• EXCERPTED DATA:
■ ■ ■ ■

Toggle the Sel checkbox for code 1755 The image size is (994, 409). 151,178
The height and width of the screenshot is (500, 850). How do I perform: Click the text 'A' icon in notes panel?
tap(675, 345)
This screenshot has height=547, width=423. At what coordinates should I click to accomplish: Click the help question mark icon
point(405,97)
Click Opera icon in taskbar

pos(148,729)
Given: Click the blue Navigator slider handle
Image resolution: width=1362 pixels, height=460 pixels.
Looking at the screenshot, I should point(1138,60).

■ ■ ■ ■

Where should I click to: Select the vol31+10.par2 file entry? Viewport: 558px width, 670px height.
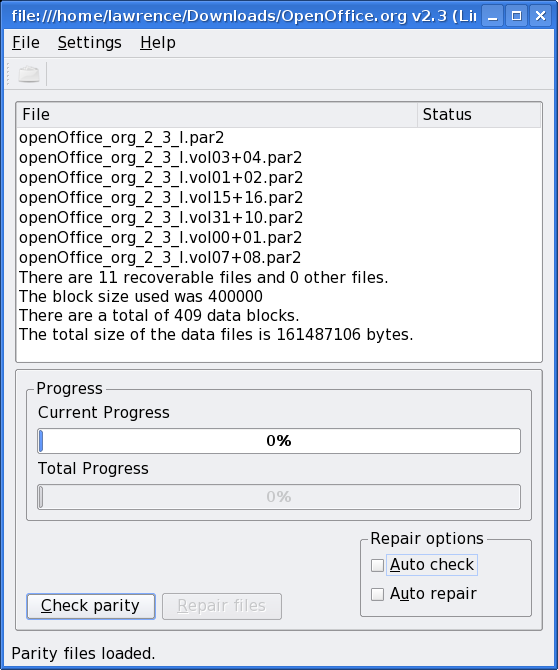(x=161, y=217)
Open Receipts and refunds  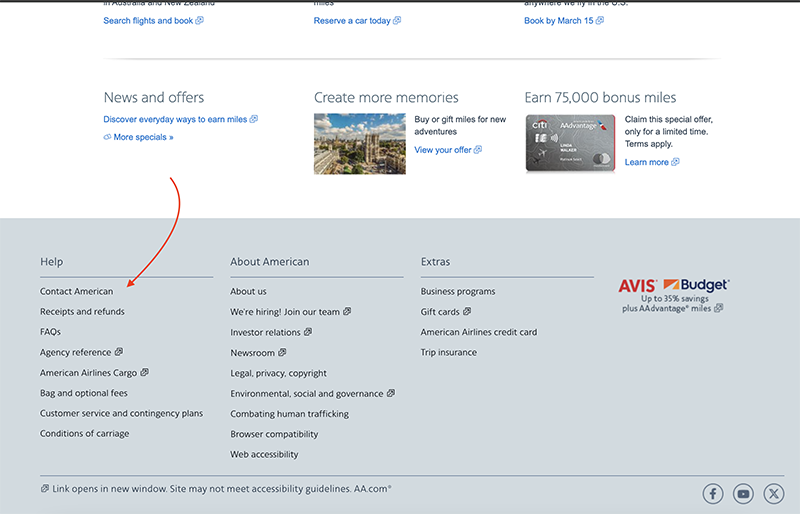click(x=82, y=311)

■ ■ ■ ■

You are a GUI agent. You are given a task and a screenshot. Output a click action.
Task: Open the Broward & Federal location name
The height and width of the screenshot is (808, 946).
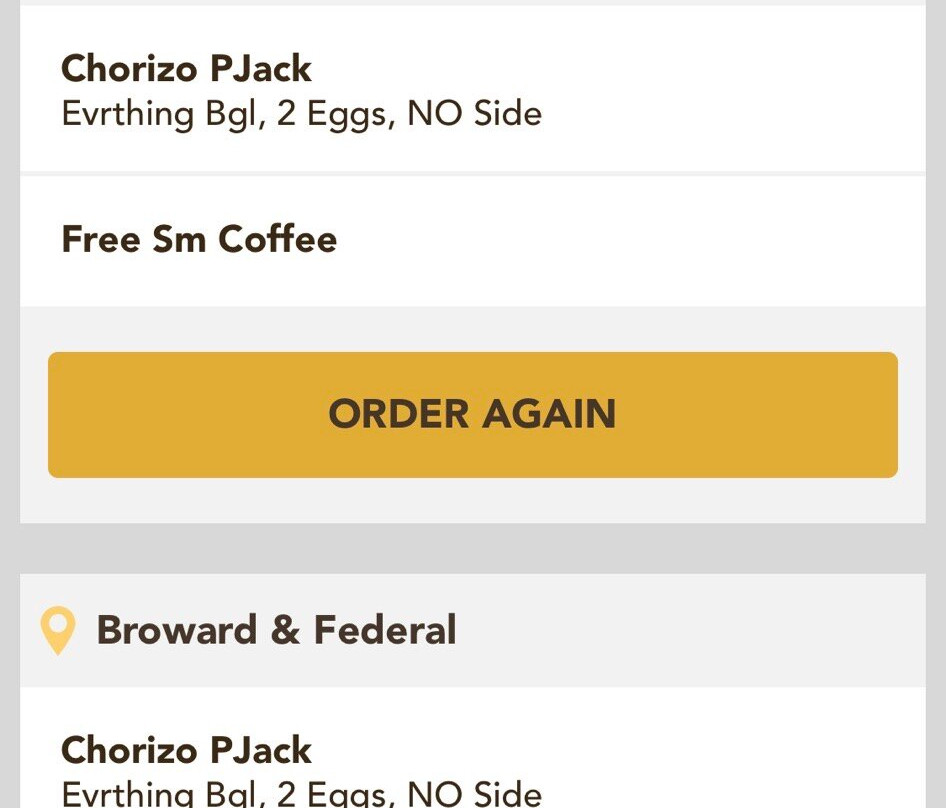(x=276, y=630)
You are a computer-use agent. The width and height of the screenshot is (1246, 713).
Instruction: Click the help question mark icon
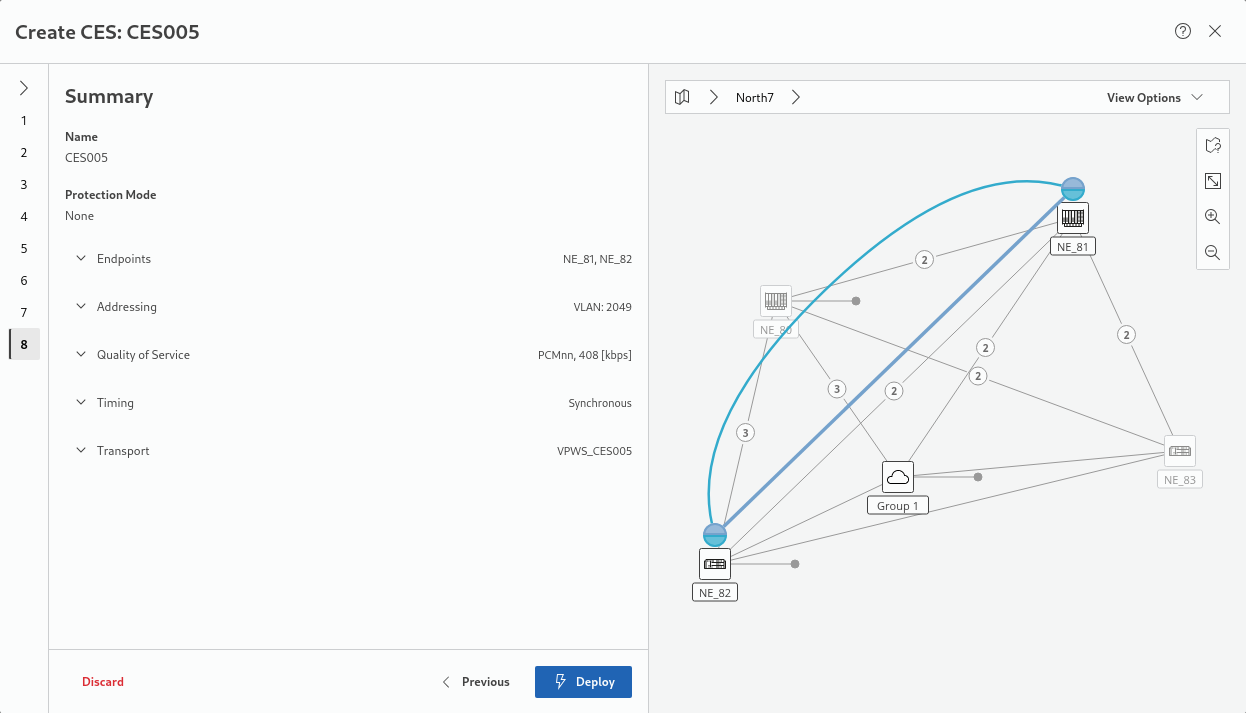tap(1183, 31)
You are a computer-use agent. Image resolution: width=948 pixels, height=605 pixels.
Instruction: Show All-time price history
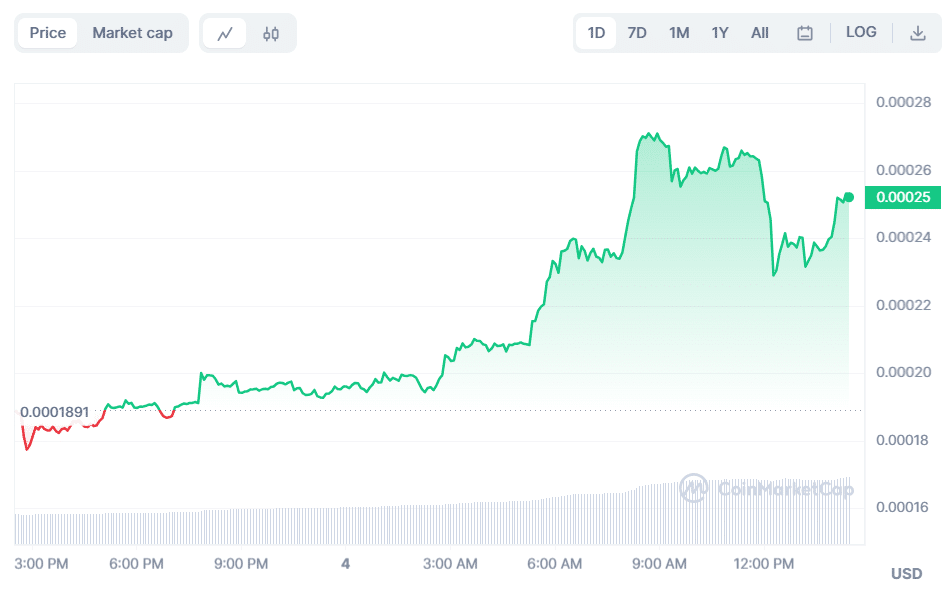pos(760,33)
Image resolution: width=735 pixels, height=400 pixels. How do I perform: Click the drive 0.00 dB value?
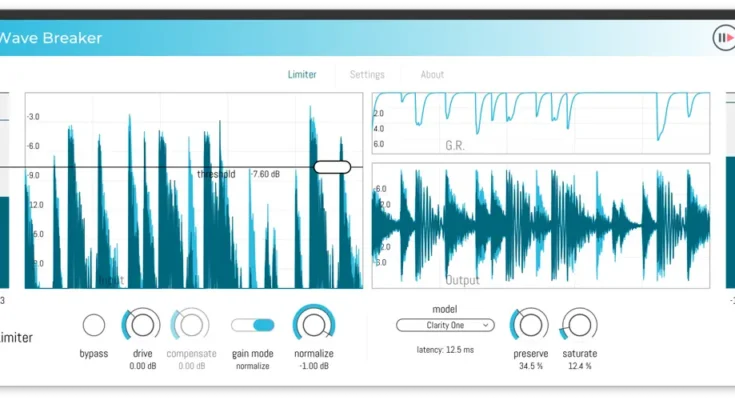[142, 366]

■ ■ ■ ■

Gather all lines of the records that include the word "computer".

You are a computer-use agent. The width and height of the screenshot is (1246, 713).
You are a computer-use agent. Image resolution: width=948 pixels, height=605 pixels.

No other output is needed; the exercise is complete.